A Promise Made Is a Promise Kept: Oath-Breakers and Keepers in Tolkien’s Middle-earth

By Michelle Boere

MA Thesis, Leiden University, 2017

Statue, Maldon. Brythnoth, Earl of Essex. hero and loser of the Battle of Maldon in 991. Statue created by John Doubleday.

Introduction: ‘Forth rode the king, fear behind him, Fate before him. Fealty kept he; Oaths he had taken, all fulfilled them’. This passage from the song of King Théoden’s death evokes the sentiment of a fallen heroic leader from another age. An era in which heroism was praised and loyalty and sworn oaths were highly valued.
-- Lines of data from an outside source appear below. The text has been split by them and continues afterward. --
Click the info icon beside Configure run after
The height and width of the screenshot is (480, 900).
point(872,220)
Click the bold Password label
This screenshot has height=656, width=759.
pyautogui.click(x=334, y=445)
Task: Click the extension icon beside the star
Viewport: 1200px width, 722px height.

Tolkien himself was fascinated with the heroic culture of past times. As a professor he had done a lot of research into the language and history of what we now call England. Given Tolkien’s love for and knowledge of the Old English language and AngloSaxon culture, it is generally acknowledged that these two fascinations have influenced his shaping of Middle-earth. Many scholars therefore state that Tolkien’s races represent ‘real’ historical cultures: the Rohirrim, for instance, might represent the Anglo-Saxon warrior culture. They believe that Tolkien’s knowledge of Anglo-Saxon culture did not only inspire him to write his fiction, but that he also reproduced the Anglo-Saxons and their warrior culture in his works.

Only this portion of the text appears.